Last week I suggested Greenland as an amazing, once-in-a-lifetime hiking venue. In this week’s column I’d like to talk about several day-hiking options that can be found in three different Greenlandic venues. Then next week I’ll be devoting a full column to one absolutely amazing 124-mile Greenlandic backpacking route - the world renowned Arctic Circle Trail.

Okay, so let’s tackle the day-hiking, and I’m going to start with Nuuk, Greenland’s capital city, largest city (population 17,800), and easily its most accessible city. Now the wonderful thing about hiking amidst Greenland’s suburban areas is the fact that you can literally hike right out of any city center and into the wilderness within the blink of an eye. Heck, even in bustling Nuuk this “get-out-of-town” shuffle can be accomplished in under an hour.
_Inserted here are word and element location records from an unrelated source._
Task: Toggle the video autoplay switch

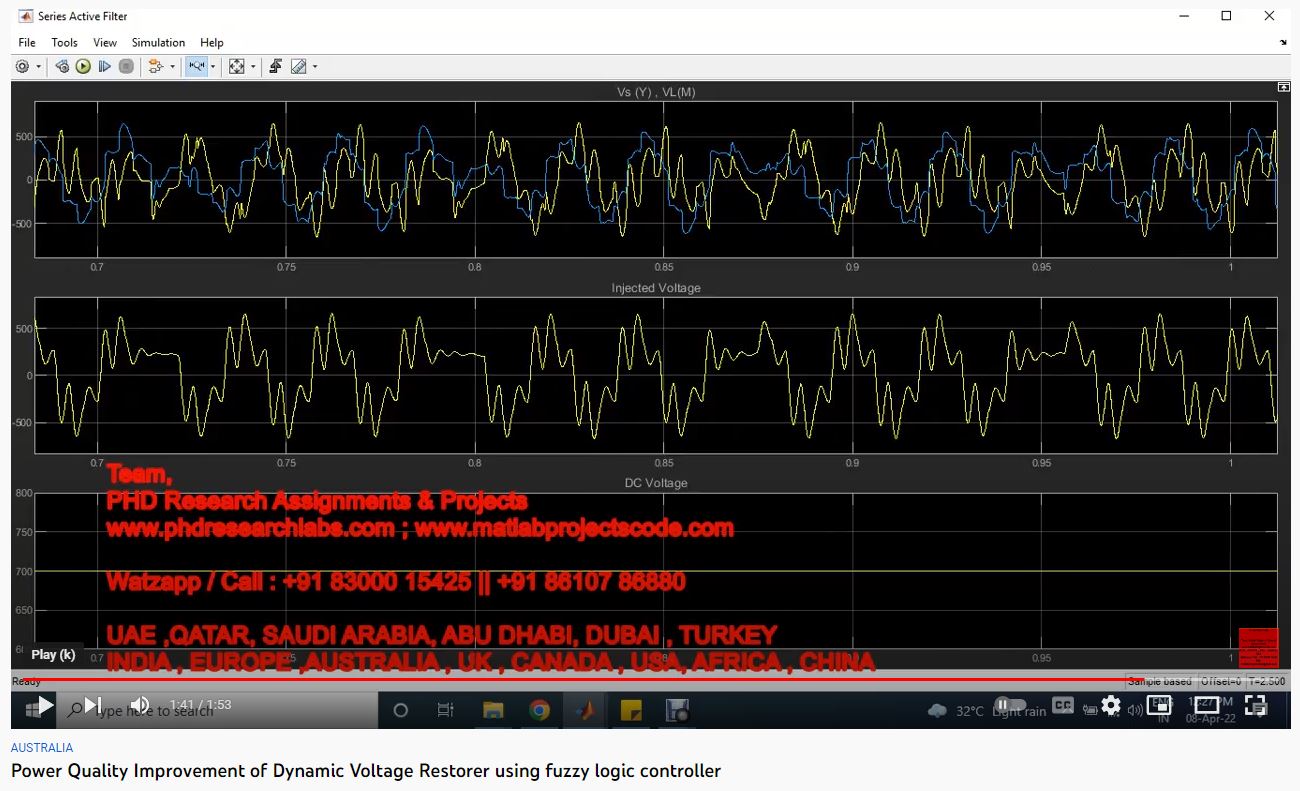Action: [1010, 705]
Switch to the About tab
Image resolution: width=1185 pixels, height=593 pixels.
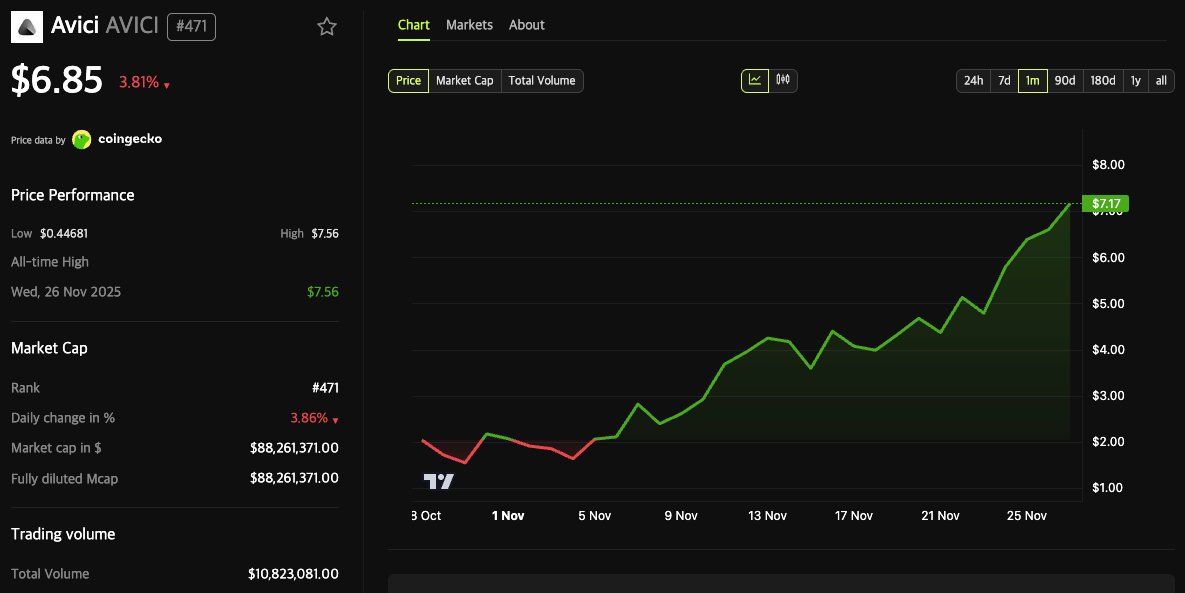526,24
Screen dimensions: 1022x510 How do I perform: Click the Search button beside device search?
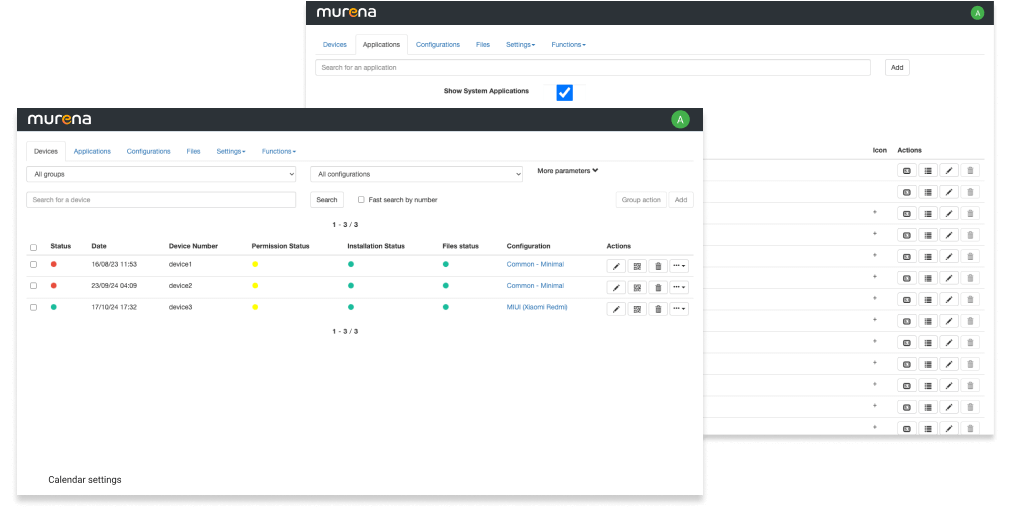(327, 200)
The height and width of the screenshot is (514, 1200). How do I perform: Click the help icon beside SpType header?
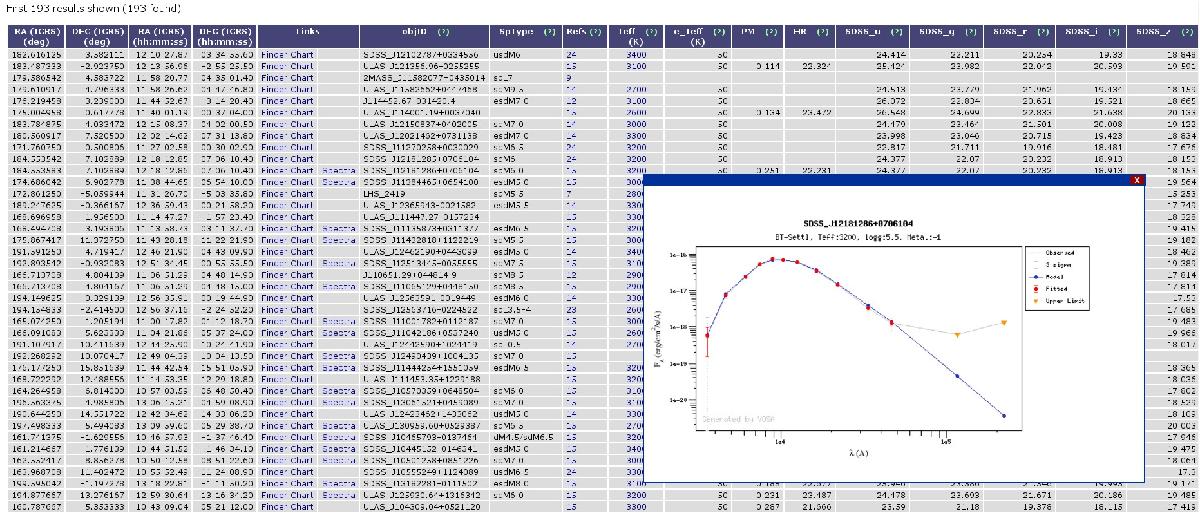(x=548, y=32)
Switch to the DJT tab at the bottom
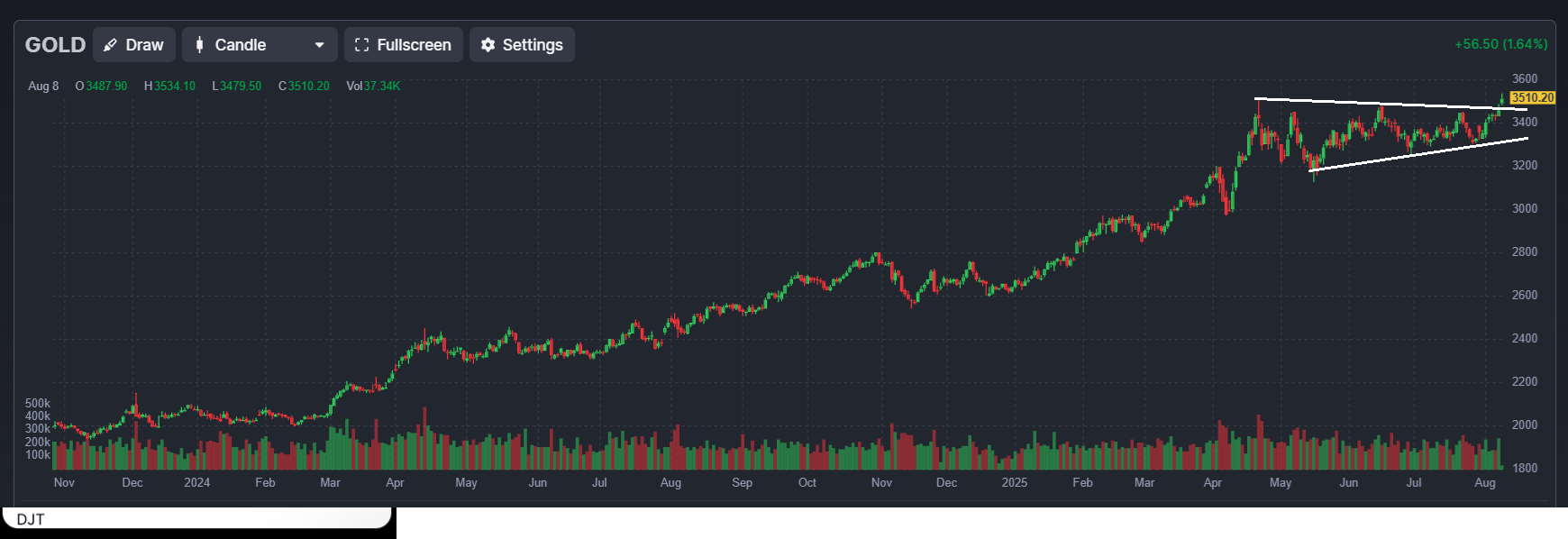 (31, 519)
With that being said, forget about using cabs or buses to exit Nuuk - simply hoof it to the trailheads. By doing this you’ll experience the truly unique sensation of city morphing into back country and vice versa, a really cool transitional contrast you’ll never forget.

Now out of the multitude of day hikes available in the Nuuk region, I’m suggesting two three- to five-hour summit hikes. The first is a trek around Quassussuaq Peak, and then an accent up to its summit.
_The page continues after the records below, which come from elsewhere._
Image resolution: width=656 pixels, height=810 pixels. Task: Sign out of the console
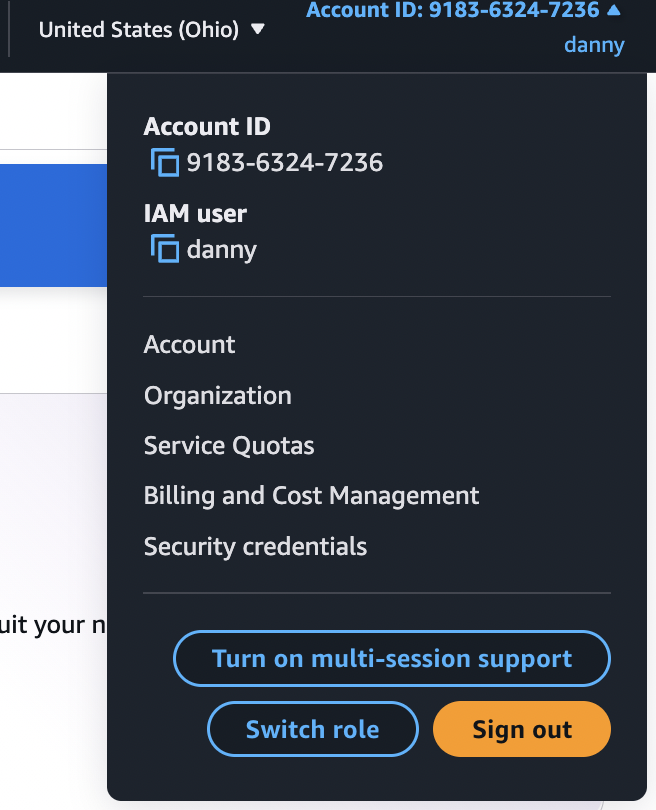point(522,729)
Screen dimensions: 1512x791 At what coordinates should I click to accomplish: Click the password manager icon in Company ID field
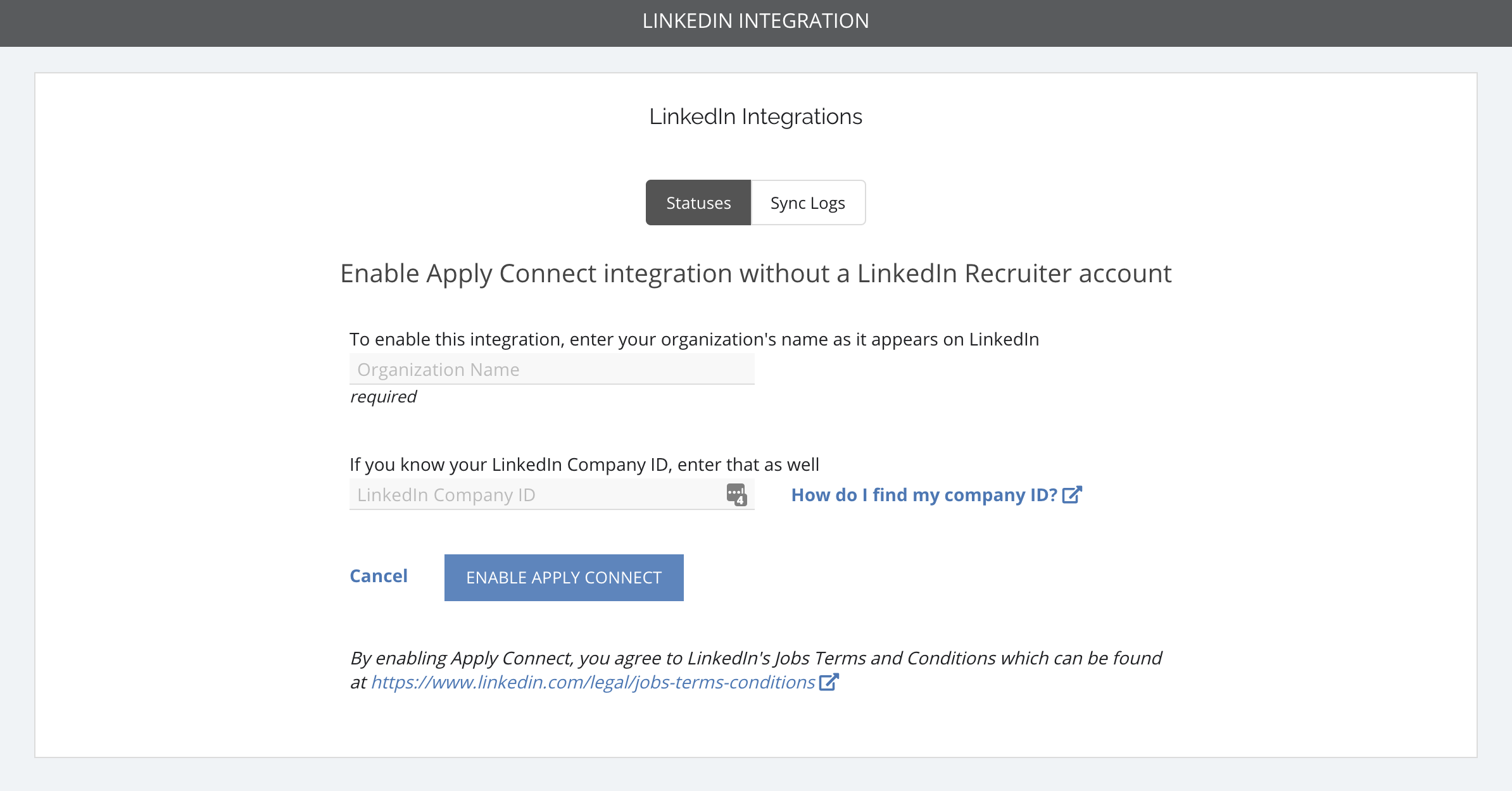[x=736, y=495]
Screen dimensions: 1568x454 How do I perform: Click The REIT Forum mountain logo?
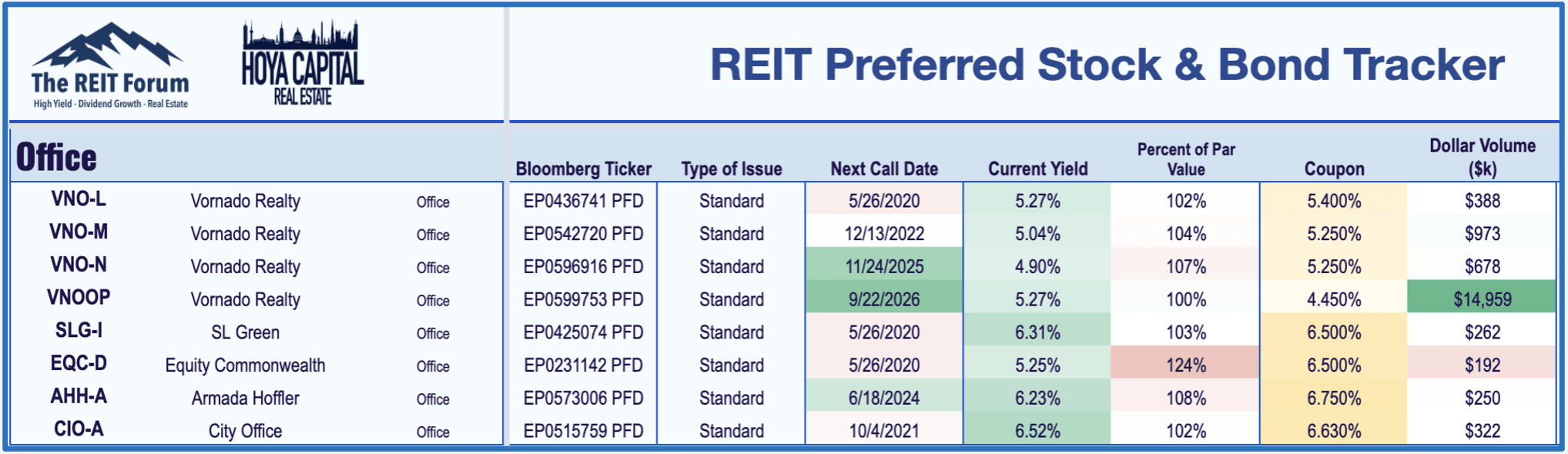110,66
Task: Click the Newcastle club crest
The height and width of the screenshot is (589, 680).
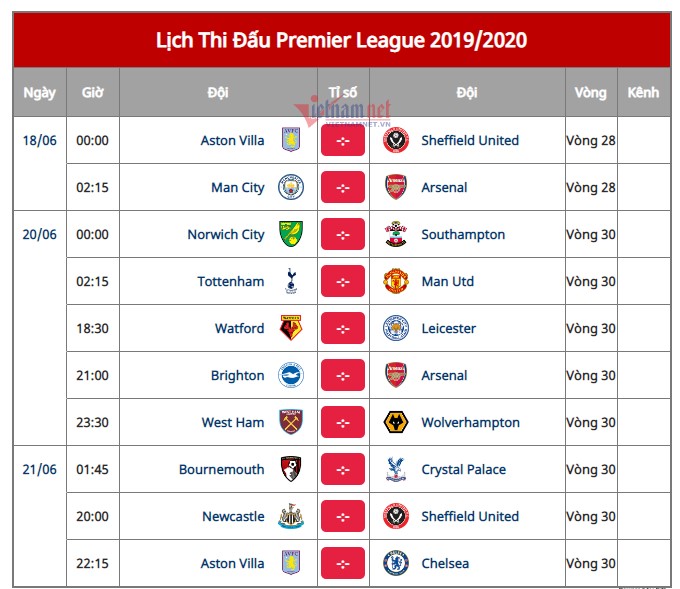Action: [290, 516]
The actual trail starts near the airport at little peat house called Aanaap Illua. From Aanaap Illua, get yourself situated on any one of the several trails that anastomose their way around the peak. It’s pretty easy to circumnavigate the mountain by keeping it on your right side as you do the loop. Once you’ve circled the peak, head to the top via the ski lift trail where you’ll be treated to an amazing panoramic view of Nuuk and the surrounding fjord. 
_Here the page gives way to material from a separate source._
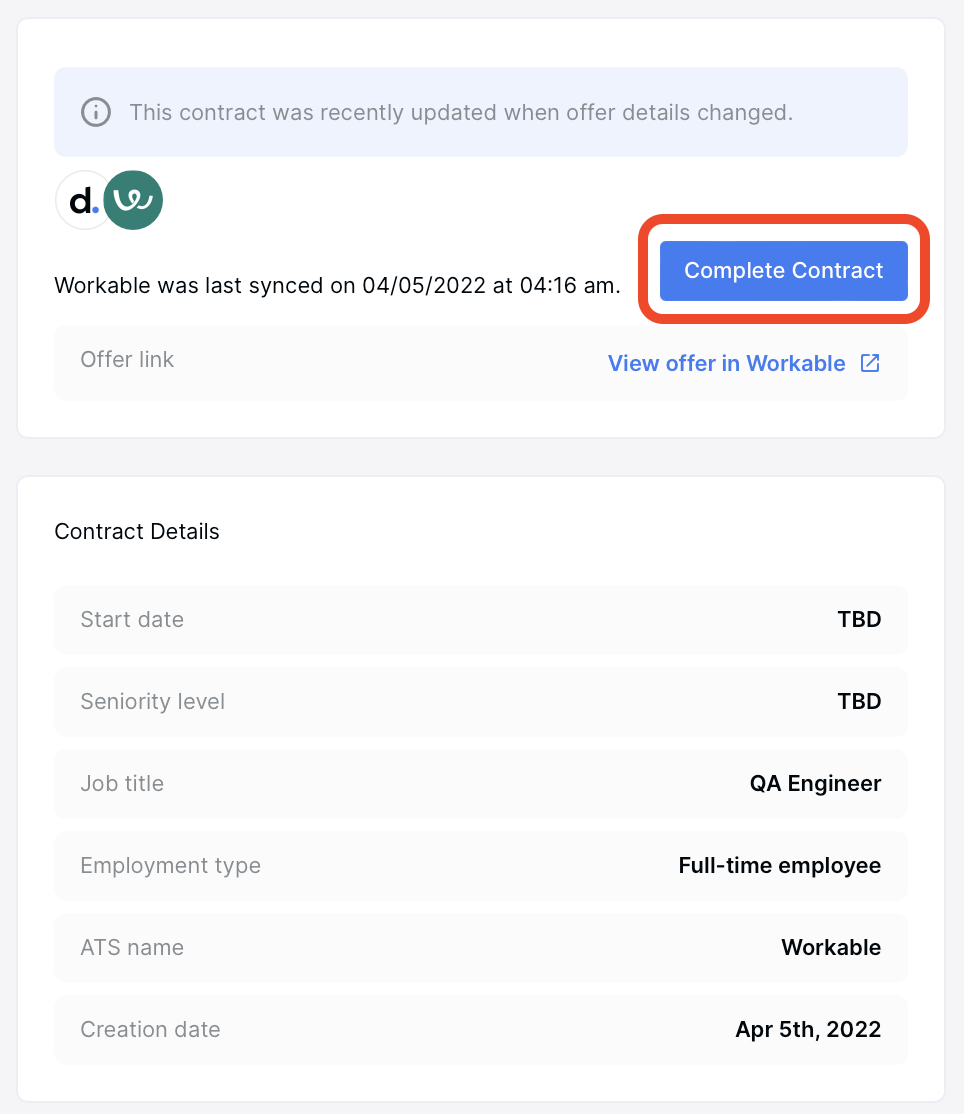The width and height of the screenshot is (964, 1114).
Task: Click the Start date TBD value
Action: click(859, 619)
The second Nuuk day-hike is up to the top of 2,532-foot-tall Ukkusissat peak, from the top of which you can soak in amazing views of both Nuuk and the otherworldly glacier filled Kangerluarsunnguaq Fjord.

Ukkusissat looms behind the Qinngorput neighborhood, approximately three miles as the crow flies from the city center. Now this hike is a tad more difficult than Quassussuaq because there are areas along the route where you must use your hands to “boulder” and “scramble” through some slightly technical terrain. Simply follow the orange dots painted on rocks and cairns and you’ll be led to the top of the mountain.

For detailed maps of the Nuuk area - and I do suggest you buy at least one good topo map - go to the Atuagkat Bookstore in downtown Nuuk.

The second day-hiking venue is outside the city of Kangerlussuaq, another frequently visited and easily accessible Greenlandic destination. Now Kangerlussuaq is only one of a couple Greenlandic cities offering an easy approach to the ice cap’s edge. This particular edge happens to be the Russell Glacier, a monster, 197-foot wall of blue ice which stands like an impenetrable fortress to Greenland’s interior ice kingdom.

The Russel Glacier is 15 miles from Kangerlussuaq, so you can either hike there and back (killer long day that I don’t recommend), rent a bicycle for a bike-to-hike-to-bike trip (better option), or hire an outfitter to shuttle you in and out of the area via 4W drive (best option). Yup my vote is to hire the outfitter so you can spend the entire day hiking through the glacial valley and alongside the Russell Glacier - it’s well worth the money.

The third day-hike, Palasip Qaqqaa, is a summit hike located near the beautiful coastal town of Sisimiut. By Greenlandic standards this hike is pretty mellow, yet it offers a spectacular view of Sisimiut and the emerald waters of the Davis Strait. The trailhead is easy to find, but the trail itself, well, it isn't exactly the NY Thruway. Again, as with a lot of summit hiking in Greenland, the best way to stay on track is to aim yourself toward the mountain and meander your way up to its peak. My only cautionary note for this hike is to make sure you have sturdy boots in order to negotiate some loose talus slopes.

So these are just three out of a multitude of day-hiking venues I’ve visited in Greenland. There are many, many more which still loom high on my hit list.